→ PAGE EXTRACT:

The second quarter of 2020 closed on an appropriate note with furious buying into the closing bell. It was the best quarter for the market since 1998. The Nasdaq led the way with a 30% gain.
What was most remarkable about the quarter was that the negative narrative never gained traction. Headlines about the Covid-19 crisis and the economic damage never gained any traction. The buyers focused on the reopening of the economy, the trillions in liquidity created by the Fed, and a surge in speculative trading.
The surge in very active day trading was not a development that anyone was anticipated. It has been so frothy at times that it gave the action the same feel as the internet bubble back in 1999-2000.
Some market players were anticipating portfolio rebalancing out of equities and into bonds, but there were few signs of such action. A major reconstitution of the Russell indexes last Friday probably had some impact on that action.
The business press will be full of superlatives about the second quarter, but our job at this point is to deal with what lies ahead. You can be sure that there will be plenty of bears looking for reversals of some of these gains, but one thing is very clear after this quarter, and that is that it is a mistake to be too aggressive about looking for downside.
At some point, the negative narrative will matter, but the only way to time that with some rough precision is to stay focused on the price action.
As you look ahead to the third quarter, keep in mind that the key to long-term success is keeping our accounts as close to highs as possible. Don't let those hard-won gains slip away.
Have a good evening. I'll see you tomorrow.

→ GOAL OF THE EXERCISE: Reproduce the portion of the market commentary between "At some point, the" and "see you tomorrow.", inclusive.

Extracted data entries
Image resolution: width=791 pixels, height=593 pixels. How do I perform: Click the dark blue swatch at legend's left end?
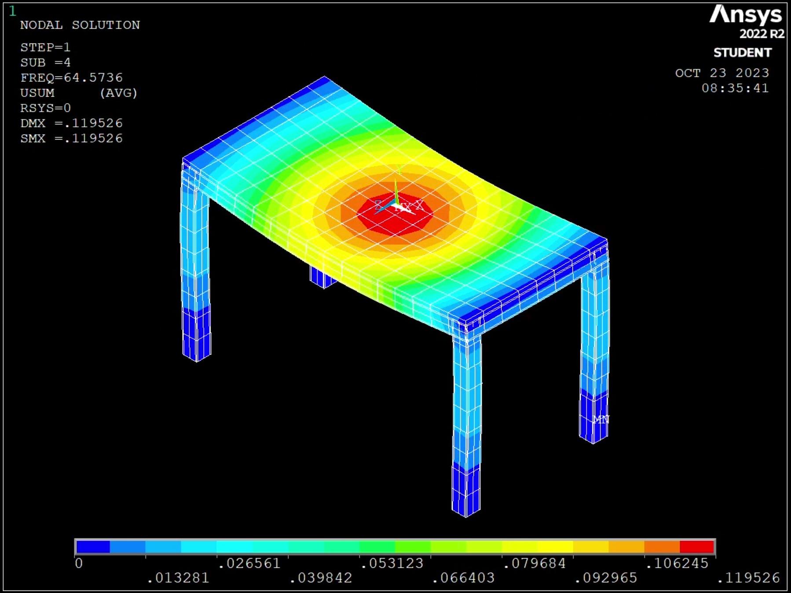93,547
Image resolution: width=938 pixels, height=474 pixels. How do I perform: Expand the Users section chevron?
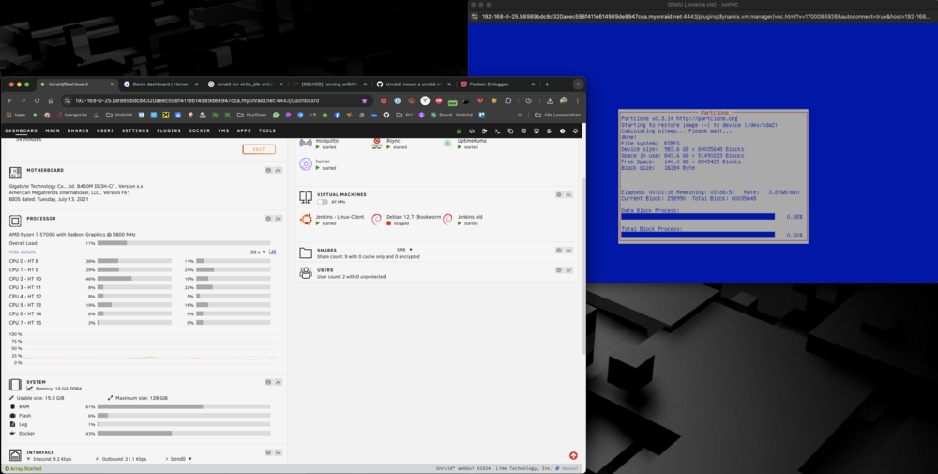click(569, 270)
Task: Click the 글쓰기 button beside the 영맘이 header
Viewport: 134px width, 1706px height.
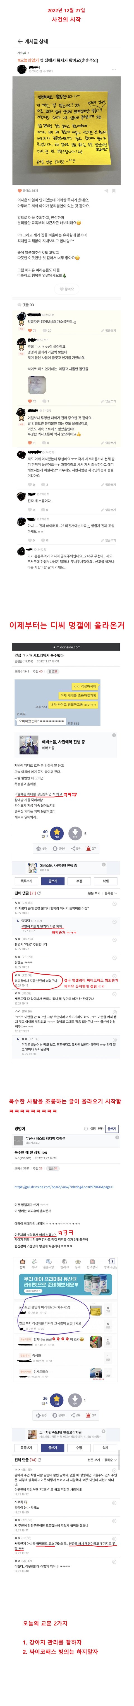Action: (x=112, y=1128)
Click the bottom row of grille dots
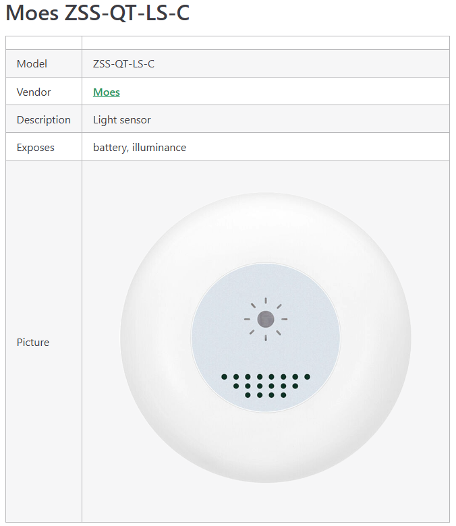456x526 pixels. coord(265,395)
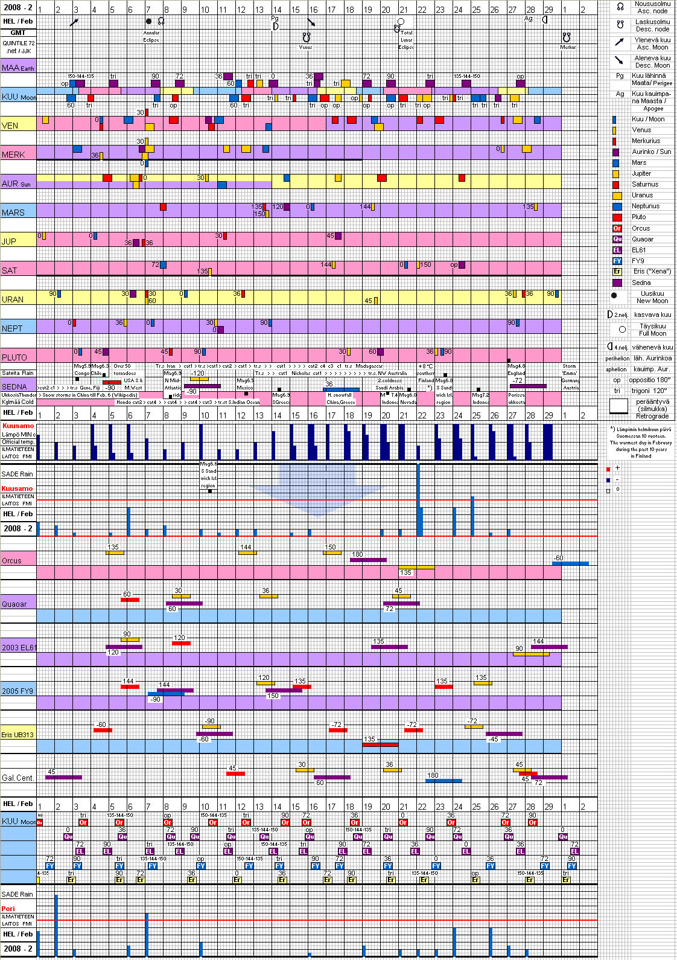Viewport: 677px width, 960px height.
Task: Click the Descending node symbol in the legend
Action: pyautogui.click(x=620, y=25)
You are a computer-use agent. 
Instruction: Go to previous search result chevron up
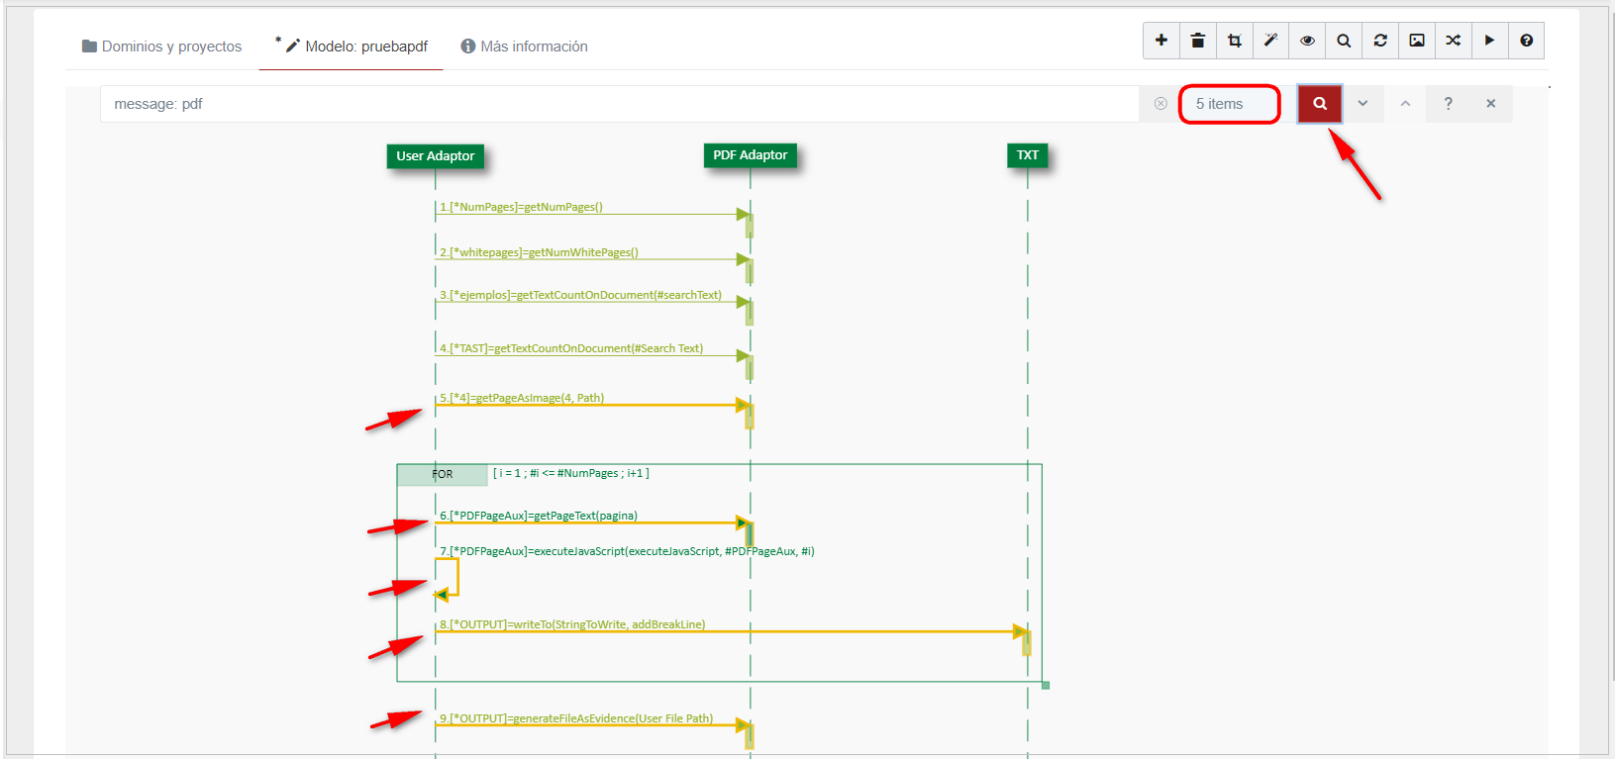[x=1405, y=104]
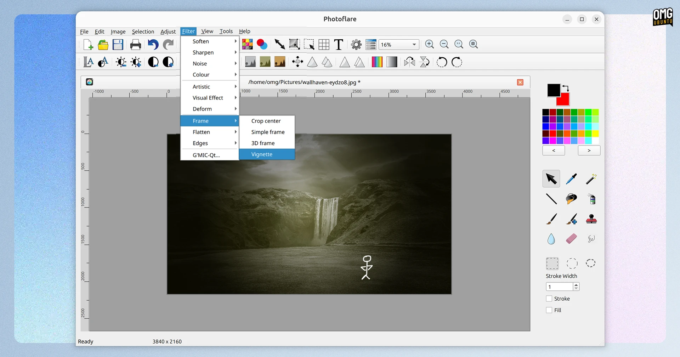The image size is (680, 357).
Task: Activate the Blur water drop tool
Action: pos(551,239)
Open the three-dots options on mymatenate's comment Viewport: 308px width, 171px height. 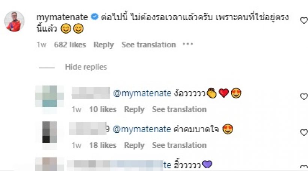(187, 45)
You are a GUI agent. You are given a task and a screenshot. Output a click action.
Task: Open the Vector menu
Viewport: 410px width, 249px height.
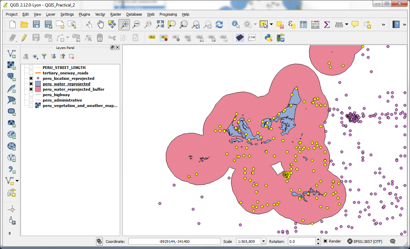click(x=100, y=14)
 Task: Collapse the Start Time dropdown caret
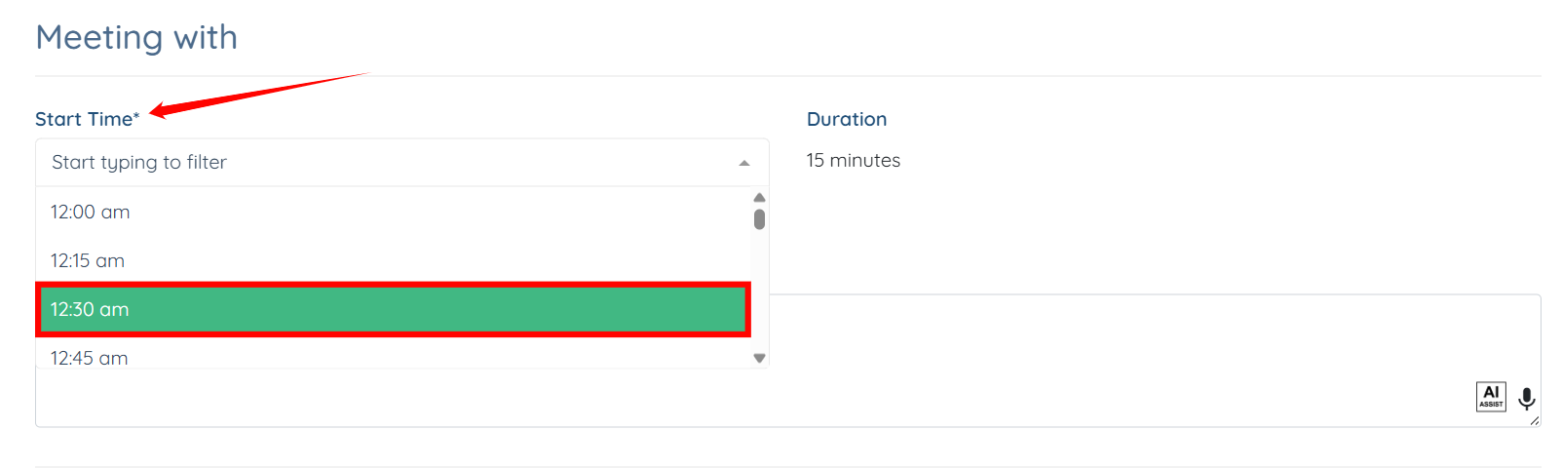click(x=744, y=163)
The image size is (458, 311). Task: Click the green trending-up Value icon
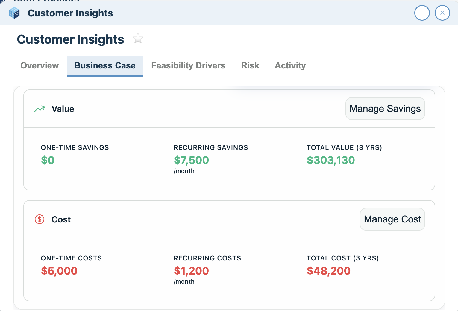(x=40, y=109)
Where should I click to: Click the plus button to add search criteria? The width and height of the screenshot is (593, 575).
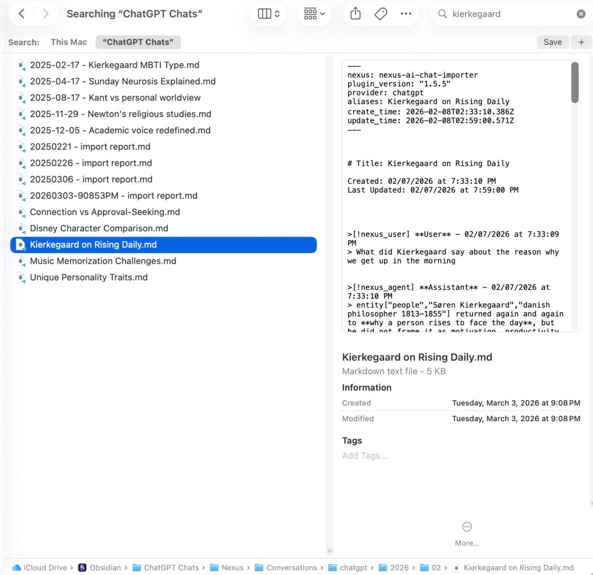[581, 42]
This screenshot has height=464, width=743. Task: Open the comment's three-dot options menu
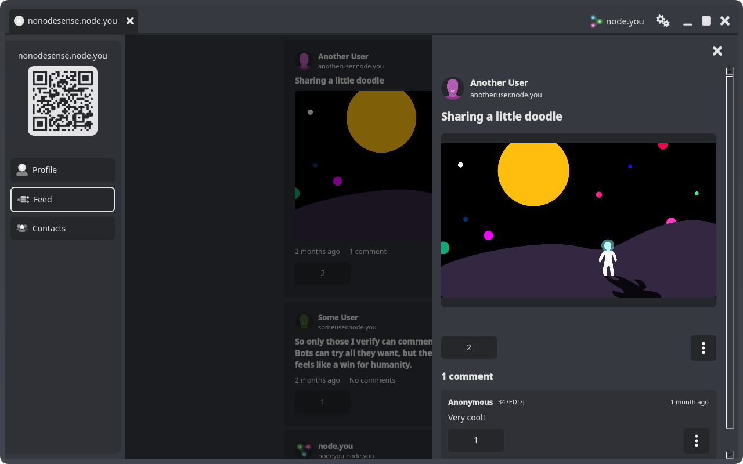click(697, 441)
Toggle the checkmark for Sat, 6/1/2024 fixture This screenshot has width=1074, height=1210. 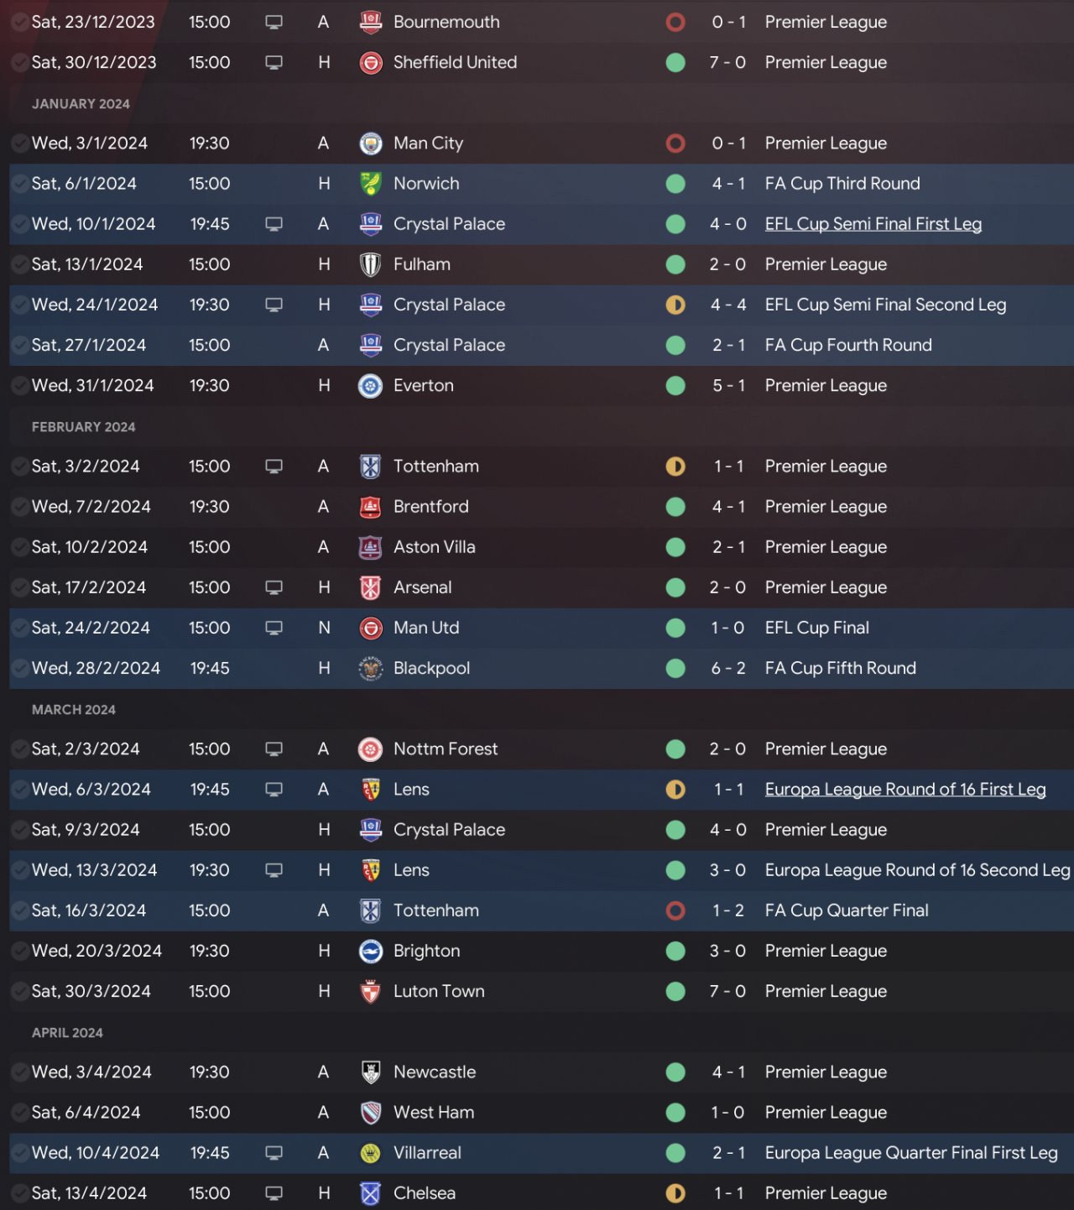(19, 184)
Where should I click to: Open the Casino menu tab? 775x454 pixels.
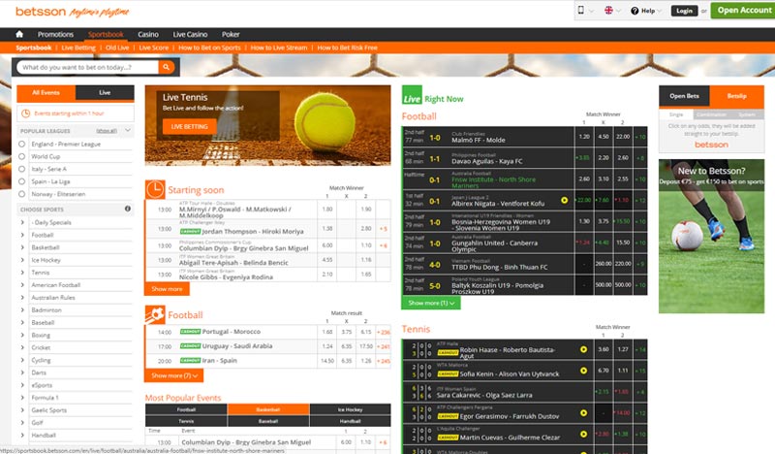[148, 34]
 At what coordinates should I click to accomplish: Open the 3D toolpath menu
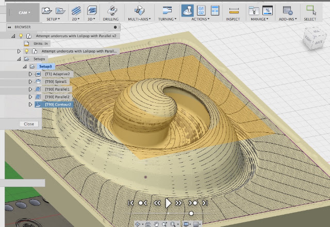pyautogui.click(x=92, y=19)
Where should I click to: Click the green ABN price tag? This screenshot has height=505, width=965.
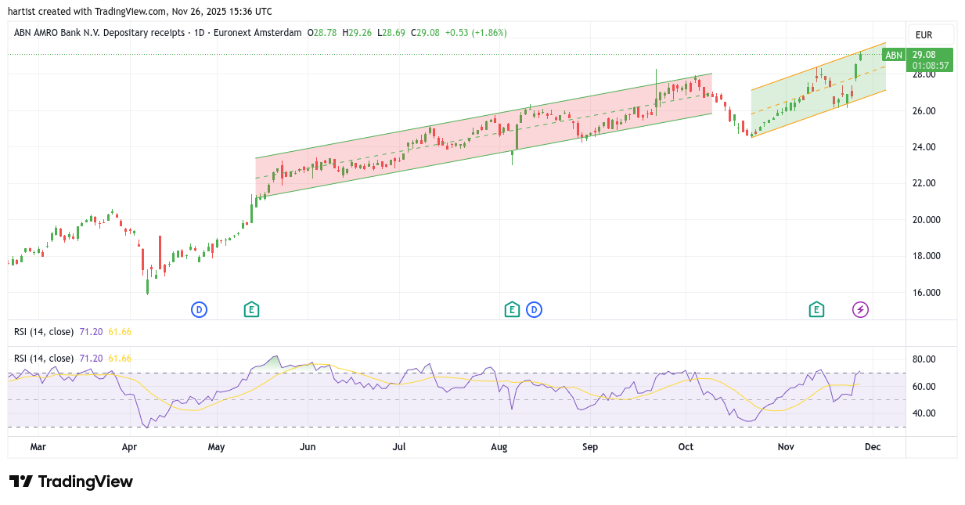(x=893, y=55)
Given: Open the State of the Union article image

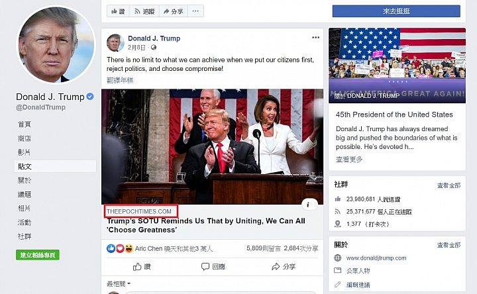Looking at the screenshot, I should tap(213, 146).
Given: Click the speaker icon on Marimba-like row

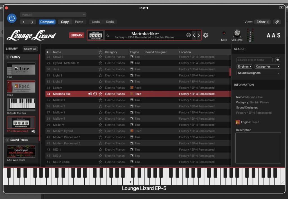Looking at the screenshot, I should [x=90, y=94].
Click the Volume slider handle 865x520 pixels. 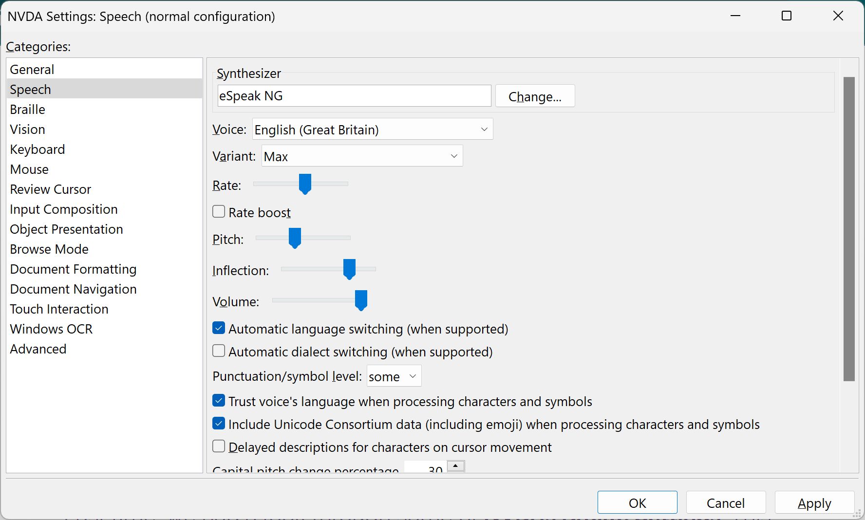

→ EXERCISE ANSWER:
At some point, the negative narrative will matter, but the only way to time that with some rough precision is to stay focused on the price action.
As you look ahead to the third quarter, keep in mind that the key to long-term success is keeping our accounts as close to highs as possible. Don't let those hard-won gains slip away.
Have a good evening. I'll see you tomorrow.